Nigeria probes new reports of food aid stolen from refugees




YOLA, Nigeria (AP) — Local lawmakers in northeast Nigeria are investigating fresh allegations that officials have diverted food aid intended for people who have fled from Boko Haram.

The allegations in Adamawa state center on officials and market traders accused of selling food items donated by Nigeria's customs service, said Hassan Barguma, chair of a committee focused on refugees in the Adamawa state assembly.

"Stealing food meant for starving children is beyond the pale and only adds insult to injury," Barguma said.

Boko Haram's seven-year-old insurgency has killed more than 20,000 people and displaced more than 2.6 million in Nigeria and neighboring Cameroon, Niger and Chad.

Lawmakers and officials are already investigating reports that food aid was stolen in Borno state, the birthplace of Boko Haram where the U.N. has warned that tens of thousands of children could die from malnutrition. The reports sparked protests from refugees who at one point blocked a main highway heading into Maiduguri, the northeast's largest city.

Nigeria's customs service in August released 11 trucks of food aid including rice, oil and spaghetti for refugees in Adamawa state. Yet Barguma said many of the items did not reach refugees and were instead sold to local markets.

Sadiq Daware, deputy coordinator of Adamawa's poverty alleviation office, denied the allegations.

"Whoever tells you the items were diverted is very far away from the truth," he said.
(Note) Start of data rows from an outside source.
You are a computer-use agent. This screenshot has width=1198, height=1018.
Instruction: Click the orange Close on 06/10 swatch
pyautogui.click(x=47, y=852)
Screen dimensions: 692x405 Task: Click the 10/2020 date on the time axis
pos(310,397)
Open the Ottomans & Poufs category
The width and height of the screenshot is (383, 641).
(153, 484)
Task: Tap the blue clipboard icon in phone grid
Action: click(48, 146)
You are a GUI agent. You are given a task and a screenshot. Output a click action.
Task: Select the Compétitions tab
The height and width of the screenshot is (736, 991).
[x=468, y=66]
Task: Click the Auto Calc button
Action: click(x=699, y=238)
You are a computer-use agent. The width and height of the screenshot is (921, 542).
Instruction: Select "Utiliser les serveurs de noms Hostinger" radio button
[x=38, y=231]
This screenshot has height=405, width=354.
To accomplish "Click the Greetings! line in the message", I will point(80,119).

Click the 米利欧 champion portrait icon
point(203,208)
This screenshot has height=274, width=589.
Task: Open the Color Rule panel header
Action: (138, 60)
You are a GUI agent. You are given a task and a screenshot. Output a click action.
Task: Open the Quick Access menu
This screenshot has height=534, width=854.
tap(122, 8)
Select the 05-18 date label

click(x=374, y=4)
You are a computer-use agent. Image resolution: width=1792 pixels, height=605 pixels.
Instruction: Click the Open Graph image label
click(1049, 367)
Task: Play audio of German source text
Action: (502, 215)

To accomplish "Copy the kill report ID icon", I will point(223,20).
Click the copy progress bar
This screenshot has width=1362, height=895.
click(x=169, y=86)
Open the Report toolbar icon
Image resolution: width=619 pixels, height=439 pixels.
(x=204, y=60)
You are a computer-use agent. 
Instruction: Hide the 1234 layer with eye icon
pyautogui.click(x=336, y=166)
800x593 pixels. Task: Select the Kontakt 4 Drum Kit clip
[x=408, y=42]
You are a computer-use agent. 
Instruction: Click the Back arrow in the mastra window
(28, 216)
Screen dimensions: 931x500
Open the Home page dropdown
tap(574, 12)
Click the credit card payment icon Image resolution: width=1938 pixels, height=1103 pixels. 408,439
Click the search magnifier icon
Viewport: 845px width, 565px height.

He said local officials followed an approved distribution plan, though he noted that this called for some of the aid to be given to politicians and officials acting as intermediaries.

Refugee community representatives in Adamawa said they were infuriated by reports of stolen food aid and called for a thorough investigation.

"We are being fed only once or twice daily," said Habu Ali, a community leader in Fufore. He said most refugees preferred to go out and fend for themselves rather than "being treated like animals" in the camps.

Falmata Ali, another refugee, said children in her camp were always crying out for more food. "We are tired of all these inhuman treatments. Let them take us back to our towns in Borno," she said.

Adamawa state once housed 60,000 refugees, though Nigeria's National Emergency Management Agency reported on Friday that the figure had dropped to 18,958 as people returned home.